On Wed, Aug 28, 2019 at 08:27:23PM -0700, John Hubbard wrote:
> On 8/28/19 7:02 PM, Ira Weiny wrote:
> > On Mon, Aug 26, 2019 at 03:55:10PM +1000, Dave Chinner wrote:
> > > On Fri, Aug 23, 2019 at 10:08:36PM -0700, Ira Weiny wrote:
> > > > On Sat, Aug 24, 2019 at 10:11:24AM +1000, Dave Chinner wrote:
> > > > > On Fri, Aug 23, 2019 at 09:04:29AM -0300, Jason Gunthorpe wrote:
> ...
> > >
> > > Sure, that part works because the struct file is passed. It doesn't
> > > end up with the same fd number in the other process, though.
> > >
> > > The issue is that layout leases need to notify userspace when they
> > > are broken by the kernel, so a lease stores the owner pid/tid in the
> > > file->f_owner field via __f_setown(). It also keeps a struct fasync
> > > attached to the file_lock that records the fd that the lease was
> > > created on. When a signal needs to be sent to userspace for that
> > > lease, we call kill_fasync() and that walks the list of fasync
> > > structures on the lease and calls:
> > >
> > > send_sigio(fown, fa->fa_fd, band);
> > >
> > > And it does for every fasync struct attached to a lease. Yes, a
> > > lease can track multiple fds, but it can only track them in a single
> > > process context. The moment the struct file is shared with another
> > > process, the lease is no longer capable of sending notifications to
> > > all the lease holders.
> > >
> > > Yes, you can change the owning process via F_SETOWNER, but that's
> > > still only a single process context, and you can't change the fd in
> > > the fasync list. You can add new fd to an existing lease by calling
> > > F_SETLEASE on the new fd, but you still only have a single process
> > > owner context for signal delivery.
> > >
> > > As such, leases that require callbacks to userspace are currently
> > > only valid within the process context the lease was taken in.
> >
> > But for long term pins we are not requiring callbacks.
> >
>
> Hi Ira,
>
> If "require callbacks to userspace" means sending SIGIO, then actually
> FOLL_LONGTERM *does* require those callbacks. Because we've been, so
> far, equating FOLL_LONGTERM with the vaddr_pin struct and with a lease.
>
> What am I missing here?

We agreed back in June that the layout lease would have 2 "levels". The
"normal" layout lease would cause SIGIO and could be broken and another
"exclusive" level which could _not_ be broken.

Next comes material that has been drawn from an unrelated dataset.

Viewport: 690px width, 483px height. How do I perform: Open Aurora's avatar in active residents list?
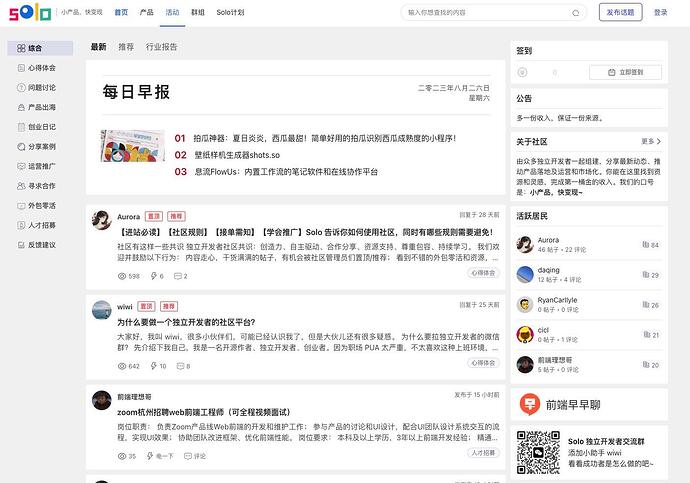(x=525, y=244)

Because we _can't_ _trust_ user space to react to the SIGIO properly the
"exclusive" lease is required to take the longterm pins. Also this is the
lease which causes the truncate to fail (return ETXTBSY) because the kernel
can't break the lease.

The vaddr_pin struct in the current RFC is there for a couple of reasons.

1) To ensure that we have a way to correlate the long term pin user with the
file if the data file FD's are closed. (ie the application has zombie'd the
lease).

2) And more importantly as a token the vaddr_pin*() callers use to be able to
properly ref count the file itself while in use.

Ira